Personality is a Part of Performance
When seeking sustainable performance improvement, it’s important to look at things holistically. Personality is not separate from performance, just as relationships are not separate from teamwork.
Knowing that, it’s often easiest to make large-scale changes by unpacking complicated, synthetic concepts like performance, and making sure that each component is cared for. Personality is a good place to start. Performance, when broken down, is a series of decisions – behavioral choices – that we use to accomplish our goals. It’s important to know where these decisions come from and how they affect one another. Our preference for certain types of decisions and behaviors is determined by our personal style.

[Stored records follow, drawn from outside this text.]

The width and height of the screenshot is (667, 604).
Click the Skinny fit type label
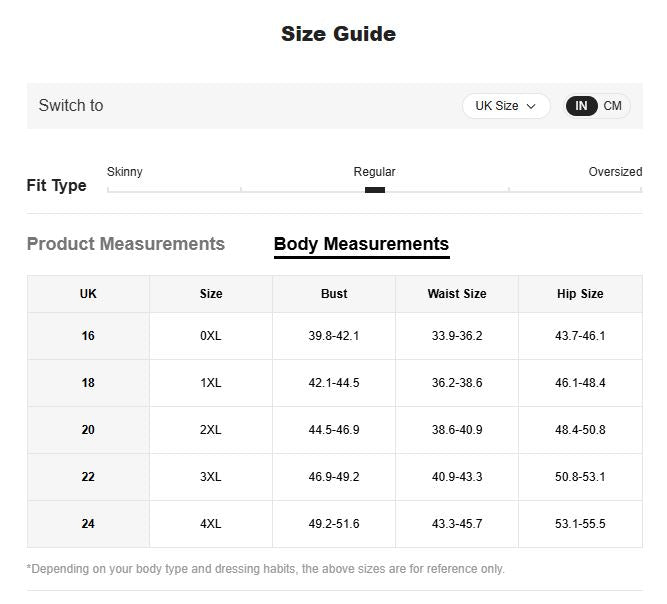(x=125, y=172)
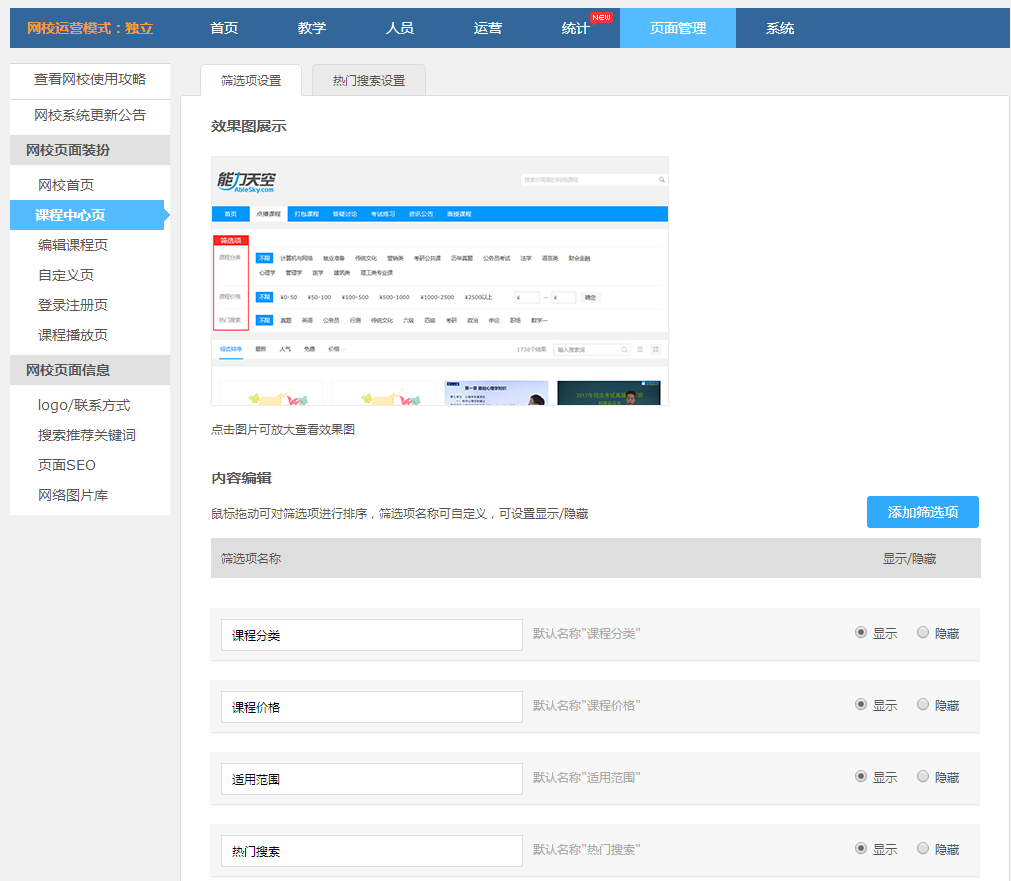This screenshot has height=881, width=1011.
Task: Click the effect preview image to enlarge
Action: pos(440,281)
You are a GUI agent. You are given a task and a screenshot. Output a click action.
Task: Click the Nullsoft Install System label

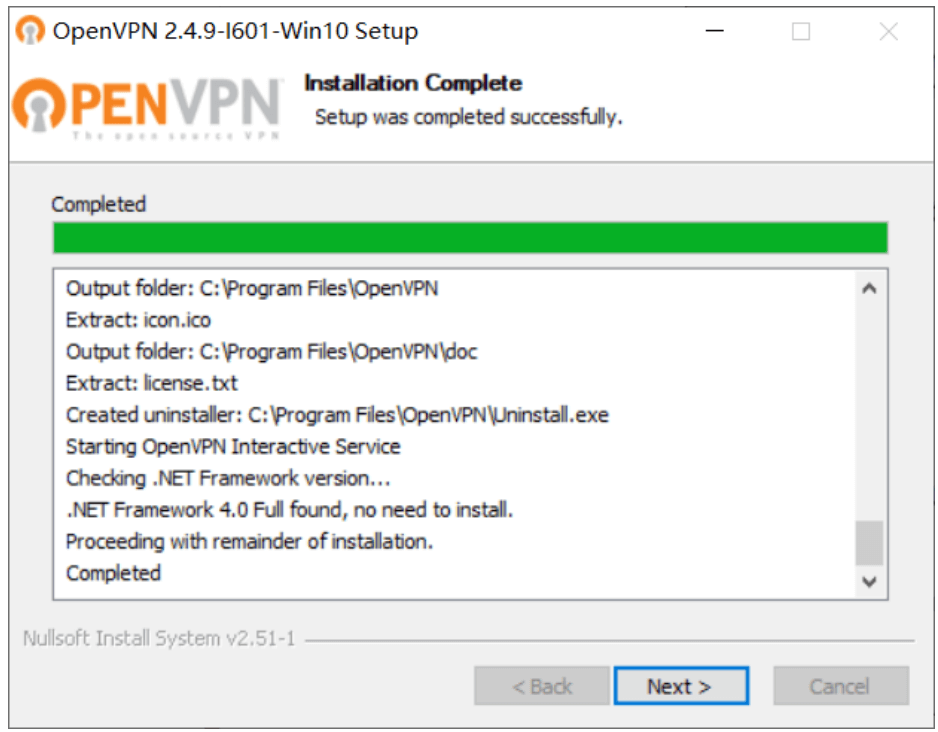(x=159, y=638)
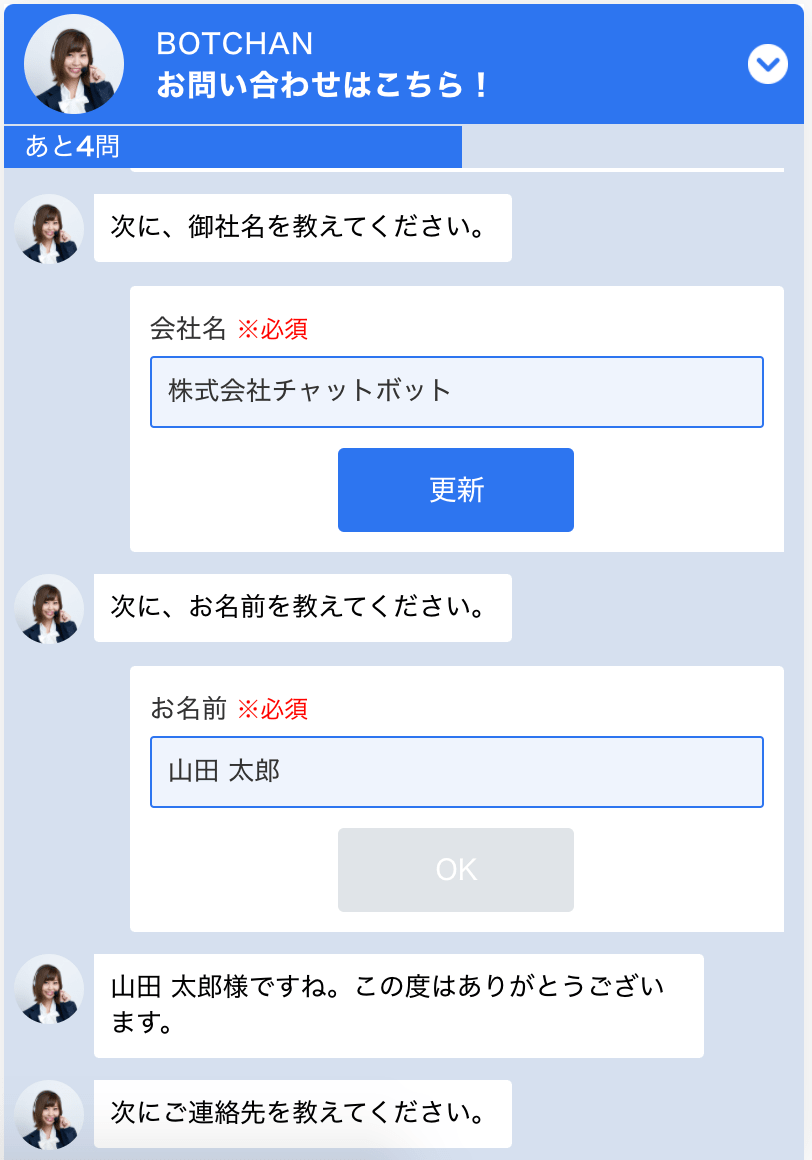The width and height of the screenshot is (812, 1160).
Task: Click the ※必須 marker next to お名前
Action: [x=272, y=709]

But, that is not to say that we are limited by our personal style. Simply acknowledging our personal style makes it possible to choose behaviors that are not in line with our natural tendencies, but that are more effective for the situation at hand. When that situation involves dealing with someone who is very different from us, understanding their personal style is the most fundamental aid to presenting and gathering information to and from that person – to communicating with them. Learning the difference between our preferred methods of communicating and the methods of others will make working together more efficient and effective. It may also reveal which methods are more successful than others when approaching certain tasks and goals – helping everyone involved become more effective when approaching similar tasks in the future.
There are many ways to measure Personality Style. One very popular and proven method is presented in the Personal Style Inventory (PSI) – a personality assessment and soft-skills training program based on the theories of Carl Jung. Starting with a quick and easy-to-score self-assessment, the PSI ascribes a style to each participant based on their responses. Participants are guided through an explanation of how these styles are differentiated, which behaviors are associated with them, and how they are perceived by people with opposing styles. The PSI includes style strengths and action-planning to avoid ineffective, style-specific behaviors.
On an individual level, knowing our own natural strengths and weaknesses helps us decide where to focus our energy and which of our skills need refinement. Whether we are working together or separately, performance – just like personality – is a relative measure. When working to accomplish any goal, it’s always important to consider our actions as they relate to others. That’s how we build organizations, communities, families, and ourselves.
Experiential learning activities like the Personal Style Inventory allows for application of new knowledge in the moment – a positive change just by participating. Improvements in performance and interpersonal relationships take effect immediately, and become part of work life.